手形借入金は原則的に借入期間が1年以内の融資の際に利用されるので、基本的には手形借入金では長期借入は不可能です。
ただし、手形借入金の期日が来たら手形を書き換えて(新たな期日の手形に借り換えて)、結果的に借入期間が長期になる「短コロ」融資などを利用すれば、手形借入金で長期借入が可能になる場合もあります。
手形借入金は貸借対照表でどこに分類されますか?
手形借入金は貸借対照表で負債の欄に分類され、さらに短期借入金に分類されます。
なお、短期借入金とは1年以内に返済期日が到来する借入金です。
手形借入金は返済期日が1年以内なので、短期借入金に分類しましょう。
固定負債と流動負債の違いを教えてください
固定負債とは返済期限が1年を超える負債のことで、長期借入金や社債などが該当します。
一方、流動負債とは返済期限が1年未満の負債で、手形借入金(短期借入金)買掛金、支払手形、未払金などが該当します。
流動負債が多いということは1年以内に支払いをしなければならない負債が多いということですので、財務状態がよいとはいえません。
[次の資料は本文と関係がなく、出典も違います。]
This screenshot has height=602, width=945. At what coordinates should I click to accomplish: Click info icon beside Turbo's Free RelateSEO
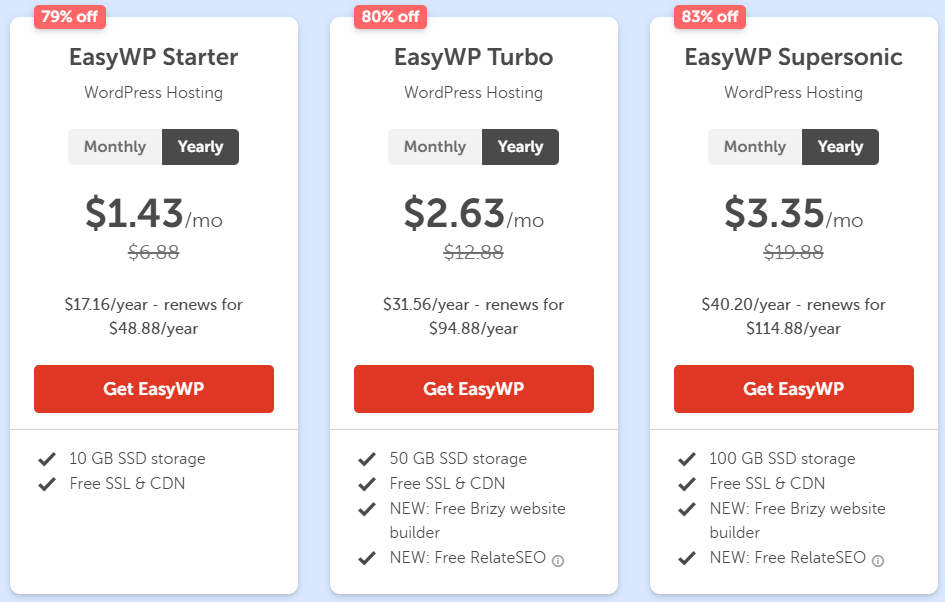pyautogui.click(x=558, y=561)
すぐに支払いができる資産である当座資産よりも流動負債の方が多いのであれば、その会社は資金繰りが苦しいと判断される可能性が高いでしょう。
支払手形とはなんですか?
支払手形とは取引先へ商品やサービスの代金を特定の期日に支払うことを約束した証書です。
貸借対照表上では流動負債に分類されます。
手形の期日になると、手形の受取人は金融機関へ手形の取り立てをおこないます。
ここで手形が決済できないと不渡りとなります。
不渡りをおこすと取引金融機関へ通知されて、新規融資を受けるのが難しくなったり、場合によっては融資金の一括返済を求められる可能性があるので支払手形を発行したら、絶対に支払期日には資金を用意してください。
まとめ
手形借入金は借入期間が1年未満かつ一括返済の融資を受ける際の借入方法です。
短期間だけお金が必要な場面に活用すると、低コストで資金繰りを圧迫することなく必要な資金を調達できるなどのメリットがあります。
しかし、返済時の負担が大きく、もしも返済に遅れてしまった場合には、事業継続が困難になるほどの大きなペナルティを課される可能性もあります。
金融機関と相談し、本当に手形借入金がベストな資金調達方法なのかどうか、慎重に検討したうえで利用しましょう。